The changes that we observed in the distribution of splitter neurons may be influenced by the use of specific methods and thresholds. The results on distribution of task representations among the population of cells are presented as a percentage of cells which met criteria for reliable activity on a particular recording session, so changes in these percentages will be influenced by the number of cells included. Regarding our reliability threshold, this does seem to be a possible factor in our results since more neurons pass this threshold over time (Figure 2e), although we found that this was consistent across a range of reliability thresholds (Supplementary Figure 4a–d). Since any proportion is related to other proportions in the sample, an increase or decrease in proportion could arise either from an increase of the one quantity of interest (here, number of cells which pass a particular test for splitting) or from a change in the number of elements sampled (here, number of cells included). To estimate possible changes in activity coding over time, future studies should seek to employ methods which can better track individual neurons across recording sessions in a manner that is not activity dependent, such as two-photon imaging, and by methods which more precisely resolve individual action potentials.
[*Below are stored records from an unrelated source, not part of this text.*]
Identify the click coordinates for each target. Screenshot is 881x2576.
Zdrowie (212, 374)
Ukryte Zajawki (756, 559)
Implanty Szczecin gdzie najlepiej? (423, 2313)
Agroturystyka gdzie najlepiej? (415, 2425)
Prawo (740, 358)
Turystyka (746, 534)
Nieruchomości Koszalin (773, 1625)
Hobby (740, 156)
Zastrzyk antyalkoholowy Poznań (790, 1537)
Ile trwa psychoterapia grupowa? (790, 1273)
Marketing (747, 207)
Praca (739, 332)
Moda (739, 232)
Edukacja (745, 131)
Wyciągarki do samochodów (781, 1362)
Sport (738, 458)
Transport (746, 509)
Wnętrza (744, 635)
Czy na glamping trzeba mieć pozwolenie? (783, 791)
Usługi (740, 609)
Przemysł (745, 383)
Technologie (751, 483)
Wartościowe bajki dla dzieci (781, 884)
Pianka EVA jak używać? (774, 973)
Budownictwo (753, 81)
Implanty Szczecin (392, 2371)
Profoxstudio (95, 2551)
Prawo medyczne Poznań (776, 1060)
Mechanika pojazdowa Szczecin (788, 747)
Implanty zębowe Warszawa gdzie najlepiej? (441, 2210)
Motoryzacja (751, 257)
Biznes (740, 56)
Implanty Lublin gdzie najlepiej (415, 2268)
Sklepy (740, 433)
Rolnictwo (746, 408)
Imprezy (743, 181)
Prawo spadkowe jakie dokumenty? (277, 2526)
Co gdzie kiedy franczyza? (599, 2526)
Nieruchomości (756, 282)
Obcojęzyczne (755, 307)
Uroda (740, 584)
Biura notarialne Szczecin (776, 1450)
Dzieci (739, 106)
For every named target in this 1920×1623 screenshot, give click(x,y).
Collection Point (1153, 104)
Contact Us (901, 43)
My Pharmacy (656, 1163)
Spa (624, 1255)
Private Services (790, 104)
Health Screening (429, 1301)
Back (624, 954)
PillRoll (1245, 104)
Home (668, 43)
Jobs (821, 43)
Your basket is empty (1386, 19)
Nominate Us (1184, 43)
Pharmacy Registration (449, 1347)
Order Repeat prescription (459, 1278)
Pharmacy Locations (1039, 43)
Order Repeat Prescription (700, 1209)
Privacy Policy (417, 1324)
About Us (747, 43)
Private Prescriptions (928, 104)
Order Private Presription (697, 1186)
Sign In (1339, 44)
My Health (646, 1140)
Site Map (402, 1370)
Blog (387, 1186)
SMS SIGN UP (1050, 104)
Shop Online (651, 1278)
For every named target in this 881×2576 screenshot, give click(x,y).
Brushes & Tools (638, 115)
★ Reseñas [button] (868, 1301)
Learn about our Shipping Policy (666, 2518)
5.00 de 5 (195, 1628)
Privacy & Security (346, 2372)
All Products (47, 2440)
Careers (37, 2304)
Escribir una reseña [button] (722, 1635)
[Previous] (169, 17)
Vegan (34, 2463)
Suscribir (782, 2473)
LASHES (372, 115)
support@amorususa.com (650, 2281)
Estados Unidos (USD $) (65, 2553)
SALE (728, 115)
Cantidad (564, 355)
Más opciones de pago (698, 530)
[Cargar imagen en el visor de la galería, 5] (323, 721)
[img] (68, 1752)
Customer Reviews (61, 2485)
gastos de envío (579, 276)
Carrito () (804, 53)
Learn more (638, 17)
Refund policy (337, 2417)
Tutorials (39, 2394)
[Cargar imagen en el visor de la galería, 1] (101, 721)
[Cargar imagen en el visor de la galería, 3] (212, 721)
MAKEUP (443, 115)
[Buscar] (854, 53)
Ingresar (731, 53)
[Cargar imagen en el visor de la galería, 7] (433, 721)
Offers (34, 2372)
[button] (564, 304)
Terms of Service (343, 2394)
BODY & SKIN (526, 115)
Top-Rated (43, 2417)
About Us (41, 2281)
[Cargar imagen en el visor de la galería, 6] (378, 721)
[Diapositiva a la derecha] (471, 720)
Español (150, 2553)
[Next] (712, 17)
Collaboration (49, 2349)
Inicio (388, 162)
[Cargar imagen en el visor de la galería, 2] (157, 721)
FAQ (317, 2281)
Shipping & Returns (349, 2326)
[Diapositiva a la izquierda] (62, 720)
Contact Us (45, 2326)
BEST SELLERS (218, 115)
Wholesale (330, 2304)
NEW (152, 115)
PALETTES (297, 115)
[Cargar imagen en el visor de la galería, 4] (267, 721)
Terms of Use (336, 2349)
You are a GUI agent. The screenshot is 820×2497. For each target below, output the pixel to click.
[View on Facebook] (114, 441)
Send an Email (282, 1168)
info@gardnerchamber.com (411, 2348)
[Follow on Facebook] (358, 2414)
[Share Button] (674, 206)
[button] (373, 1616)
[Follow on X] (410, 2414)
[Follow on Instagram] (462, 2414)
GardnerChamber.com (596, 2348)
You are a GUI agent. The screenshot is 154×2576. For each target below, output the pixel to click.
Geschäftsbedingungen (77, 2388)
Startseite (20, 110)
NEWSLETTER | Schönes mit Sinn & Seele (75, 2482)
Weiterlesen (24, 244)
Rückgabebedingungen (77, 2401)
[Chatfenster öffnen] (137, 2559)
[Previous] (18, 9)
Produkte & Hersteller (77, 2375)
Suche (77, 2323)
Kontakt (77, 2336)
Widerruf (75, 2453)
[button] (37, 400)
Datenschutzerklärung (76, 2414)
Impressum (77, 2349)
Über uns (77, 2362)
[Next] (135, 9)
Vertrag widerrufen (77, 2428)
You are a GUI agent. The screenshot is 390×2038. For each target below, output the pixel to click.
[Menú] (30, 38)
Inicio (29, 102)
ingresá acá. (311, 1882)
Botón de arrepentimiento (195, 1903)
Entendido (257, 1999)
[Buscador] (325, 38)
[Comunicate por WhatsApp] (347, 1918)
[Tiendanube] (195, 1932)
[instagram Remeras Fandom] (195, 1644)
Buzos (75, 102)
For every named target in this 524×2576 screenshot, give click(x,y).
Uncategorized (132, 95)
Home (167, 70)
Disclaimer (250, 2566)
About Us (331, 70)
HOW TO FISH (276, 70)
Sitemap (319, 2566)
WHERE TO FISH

Representations may change in different ways over time during stable behavior based on competing demands on memory reorganization. Generalization emphasizes the similarities across experiences to aid in the transfer of learning across contexts, while orthogonalization makes representations more distinct to mitigate interference between contexts. Both mechanisms are important for spatial navigation and episodic memory (Hasselmo & Wyble, 1997; Kumaran & McClelland, 2012; McNaughton & Morris, 1987; Norman & O’Reilly, 2003; Schapiro et al. 2017; Treves & Rolls, 1994; Winocur et al. 2010), and both processes are observed in the hippocampus in fMRI studies using behavioral tasks with multiple demands (Brown et al. 2010; Brown & Stern, 2014; Chanales et al. 2017). However, the interplay of generalization and orthogonalization in the long term reorganization of memory has not been previously studied at the single neuron level in a dynamically evolving neural circuit. Representations of different trial types may become more orthogonalized and distinct, following the precedent set by many studies on learning (Komorowski et al. 2009; McKenzie et al. 2013; Chanales et al. 2017). Alternatively, representations could become more schematic through generalization as the animals become over-trained on the task, perhaps preserving only those distinctions relevant to performing the task. At the single neuron level, we observed a result consistent with the generalization hypothesis among the population of reliably active neurons: a decreasing number of turn+phase splitter neurons (which encode a single experience: a route to a single destination during a single task phase) and an increasing number of turn splitter neurons (which encode multiple experiences: routes to the same destination during multiple task phases). At the population level, however, we instead observed a highly stable representational structure.

Studies which report orthogonalizing change in hippocampal coding properties typically examine an initial learning phase, comparing data from before and after a subject reaches a performance criterion, and often in a single session (Kobayashi et al. 2003; Komorowski, et al. 2009; McKenzie et al. 2013). Because our recordings began after animals had received considerable experience with the maze environment during behavioral shaping, we may have captured a set of operational demands unlike initial task learning. To reconcile our finding of generalization with previous reports of orthogonalization, we propose that both mechanisms act on the organization of hippocampal memory but at different timescales: orthogonalization dominates an early, fast encoding process which emphasizes the uniqueness of current experiences, while generalization acts as a slower refinement of existing memory representations by finding statistical regularities; both of these processes likely involve regions outside the hippocampus (Ghosh & Gilboa, 2013; Koster et al., 2018; Lewis et al., 2018). This distinction suggests that it is more appropriate for our work to be framed in terms of long-term mechanisms of memory stability, rather than those which are relevant to shaping the initial learning and encoding process.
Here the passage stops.